Хозяин опять усмехнулся.
- Ну, вы же уже наверняка догадались… Как там у великого поэта? Я часть той силы… Бедный всё-таки у вас язык. Я не немцев, я вообще землян имею в виду, хотя русский, надо признать, один из самых изощрённых вариантов… Ну, конечно, сами понимаете, я только часть, даже частичка… (Он встал за столом) Песчинка, можно сказать, винтик. Но дело своё знаю. Вы вот не иначе как сыном его себя воображаете (клянусь, строчные буквы – там, где нужны были бы прописные – прямо-таки услышались в его голосе!), а дела-то не знаете, грешите, по вашей терминологии, напропалую…

- То есть дьявол? – промямлил я, мысленно перекрестившись. Хозяин поморщился.
- Я же сказал: частичка, винтик. Кстати, не советую вам пробовать всякие там «Изыди!» и подобные глупости. Это никому ещё не помогало, поверьте на слово… Так вот, я только мелкий прислужник его, князя мира сего, между прочим, а не князя тьмы, мира падшего, по-вашему, а по-нашему, возносящегося над миром того, что вы называете благодатью, а мы – рабством. Он, конечно, ещё до конца не вознёсся, но для этого-то мы и работаем…

- И зачем я вам?

- Вот это правильный вопрос, - похвалил меня он. – Именно – «зачем», а не «за что». Это только когда незрелого юнца порют, он пищит: «За что, дяденька?!» Человек зрелый сразу начинает о смысле жизни задумываться…

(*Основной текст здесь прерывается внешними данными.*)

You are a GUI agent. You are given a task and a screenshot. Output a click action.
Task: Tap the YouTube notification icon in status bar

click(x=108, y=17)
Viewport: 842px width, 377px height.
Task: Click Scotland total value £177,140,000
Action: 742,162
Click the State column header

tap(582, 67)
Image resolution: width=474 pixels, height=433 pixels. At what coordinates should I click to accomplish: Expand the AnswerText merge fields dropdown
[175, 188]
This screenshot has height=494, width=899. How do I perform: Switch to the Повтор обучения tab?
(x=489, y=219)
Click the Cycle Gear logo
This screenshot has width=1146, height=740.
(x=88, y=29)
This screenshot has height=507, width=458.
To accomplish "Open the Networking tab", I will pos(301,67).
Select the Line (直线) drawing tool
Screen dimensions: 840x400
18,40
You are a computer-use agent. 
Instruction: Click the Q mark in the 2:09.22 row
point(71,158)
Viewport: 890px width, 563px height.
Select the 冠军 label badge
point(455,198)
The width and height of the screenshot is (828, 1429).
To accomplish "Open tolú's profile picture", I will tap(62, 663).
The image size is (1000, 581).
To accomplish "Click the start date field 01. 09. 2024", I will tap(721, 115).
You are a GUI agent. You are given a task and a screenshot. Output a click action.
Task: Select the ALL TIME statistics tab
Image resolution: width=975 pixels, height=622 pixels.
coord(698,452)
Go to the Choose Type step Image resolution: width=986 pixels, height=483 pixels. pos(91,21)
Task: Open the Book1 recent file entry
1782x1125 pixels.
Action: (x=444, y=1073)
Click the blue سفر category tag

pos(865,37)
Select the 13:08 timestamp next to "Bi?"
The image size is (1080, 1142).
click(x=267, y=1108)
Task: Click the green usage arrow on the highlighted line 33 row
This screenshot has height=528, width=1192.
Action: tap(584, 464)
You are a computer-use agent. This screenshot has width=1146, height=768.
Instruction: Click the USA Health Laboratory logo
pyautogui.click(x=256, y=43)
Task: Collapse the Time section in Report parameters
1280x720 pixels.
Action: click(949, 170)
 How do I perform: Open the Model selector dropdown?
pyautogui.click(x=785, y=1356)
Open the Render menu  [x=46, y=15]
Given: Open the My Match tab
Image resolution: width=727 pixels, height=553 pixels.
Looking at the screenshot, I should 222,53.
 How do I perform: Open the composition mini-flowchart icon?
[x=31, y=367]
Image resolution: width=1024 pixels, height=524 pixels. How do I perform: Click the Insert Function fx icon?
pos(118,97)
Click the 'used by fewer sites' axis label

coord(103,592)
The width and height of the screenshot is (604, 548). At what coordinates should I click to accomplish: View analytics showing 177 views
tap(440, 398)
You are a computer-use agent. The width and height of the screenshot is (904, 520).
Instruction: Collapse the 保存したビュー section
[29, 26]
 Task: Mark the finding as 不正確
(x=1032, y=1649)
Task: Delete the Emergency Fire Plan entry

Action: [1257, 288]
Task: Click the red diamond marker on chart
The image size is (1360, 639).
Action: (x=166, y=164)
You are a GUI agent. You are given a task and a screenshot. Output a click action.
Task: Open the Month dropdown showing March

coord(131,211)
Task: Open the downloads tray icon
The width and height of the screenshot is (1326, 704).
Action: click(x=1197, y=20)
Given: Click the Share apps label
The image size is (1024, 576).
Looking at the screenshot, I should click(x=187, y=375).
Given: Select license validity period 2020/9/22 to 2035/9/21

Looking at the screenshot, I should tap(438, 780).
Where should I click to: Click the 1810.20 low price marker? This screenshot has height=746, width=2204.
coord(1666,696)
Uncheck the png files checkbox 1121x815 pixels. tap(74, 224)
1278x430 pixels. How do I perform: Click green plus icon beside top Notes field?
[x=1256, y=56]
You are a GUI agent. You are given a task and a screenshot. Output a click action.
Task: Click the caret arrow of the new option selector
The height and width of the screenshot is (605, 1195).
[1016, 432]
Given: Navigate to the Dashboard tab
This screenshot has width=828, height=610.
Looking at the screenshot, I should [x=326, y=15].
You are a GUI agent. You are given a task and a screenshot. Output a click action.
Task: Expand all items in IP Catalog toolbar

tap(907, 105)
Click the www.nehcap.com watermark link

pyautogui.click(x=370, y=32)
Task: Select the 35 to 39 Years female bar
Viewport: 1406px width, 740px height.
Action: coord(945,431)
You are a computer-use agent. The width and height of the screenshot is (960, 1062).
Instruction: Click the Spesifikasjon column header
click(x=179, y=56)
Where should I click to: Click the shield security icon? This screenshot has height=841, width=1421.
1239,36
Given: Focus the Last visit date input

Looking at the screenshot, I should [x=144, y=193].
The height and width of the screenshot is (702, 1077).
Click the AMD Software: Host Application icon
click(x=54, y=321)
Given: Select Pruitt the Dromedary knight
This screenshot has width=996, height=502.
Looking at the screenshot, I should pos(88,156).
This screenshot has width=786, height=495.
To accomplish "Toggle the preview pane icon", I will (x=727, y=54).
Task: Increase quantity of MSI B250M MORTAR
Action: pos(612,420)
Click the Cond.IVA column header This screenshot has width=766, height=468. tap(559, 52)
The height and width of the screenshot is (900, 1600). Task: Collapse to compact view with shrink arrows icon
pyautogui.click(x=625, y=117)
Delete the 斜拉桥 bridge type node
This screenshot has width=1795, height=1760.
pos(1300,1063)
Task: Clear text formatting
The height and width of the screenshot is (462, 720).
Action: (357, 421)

Тут у меня наступил некоторый провал. Хозяин кабинета уже не садился, а медленно расхаживал за столом туда-сюда и вещал. Долго вещал. Помню, что нам приносили ещё чаю и бутерброды.

Вот что я запомнил.

- Вы, в общем, правильно называли когда-то Это матрицей, лабораторией, ну, и более коротким и ёмким словом. Но ошиблись, прямо, как когда-то доктор Ватсон в отношении Шерлока Холмса: не тот знак поставили. Ничего положительного в смысле вашей поповской веры вас Там не ждёт. В этом смысле Там только отрицательное. Но на самом-то деле всё наоборот. Не ваше вонючее добро управляет миром, отнюдь! И, когда вы поймёте это, у вас и возникнет надежда попасть в тот самый золотой миллиард, о котором на Земле уже очень многие прямо так и мечтают. И навечно попасть, а не на этот короткий миг, который вы называете жизнью.

Вот для подготовки этого золотого миллиарда я сюда и послан: почистить вашу планетку предварительно, больно уж засорена…

Вы, я знаю, на наших собачек внимание обратили. Так это всё бывшие бомжи, и ваш знакомый Володя сейчас как раз себе первенство в стае отвоёвывает. Правда, сначала нашим агентом поработал, вот вас попугал, приуготовил, так сказать. И очень доволен теперь. Мы их кормим хорошо, не волнуйтесь, и гулять выпускаем, потому что уже никуда они от нас не денутся, не сбегут: души-то нами убавлены, почти одна только память о месте и времени кормёжки и осталась. Это как бы отходы производства, правда, мы и ими не брезгуем попользоваться. Почему в собак? – А какая разница во что, просто выяснилось, что в образе жизни собак легче переносятся остатки человека. Вон у вас эта идея перевоплощения в разных животных, даже в растения, давно бытует, намного, между прочим, раньше, чем эта глупая вера в…ну, в третью ипостась. Но во что бы то ни было перевоплощать, оказывается нельзя. В каких-нибудь там червяков или вообще в огурцы!.. От сознания тогда совсем уж ничего не останется, а нам оно нужно, сознание это, пусть и в ограниченном объёме… А потом мы их, собачек этих, в лес, в сосняк, отпускаем помаленьку, пусть себе дичают, пусть у волков в стаях старшими становятся – очень эффективно получается, между прочим, когда вожак стаи волков – собака. Она же все повадки человека знает, и от этого наглее волка намного. Пробовали в кошек, но там бомжам уж больно неуютно, гамма другая… Известное дело, один Куклачёв с ними как-то справляется, но это уникум. А в кошек, есть мнение, эстрасенсов всяческих перевоплощать будем. А то и расплодилось их немерено…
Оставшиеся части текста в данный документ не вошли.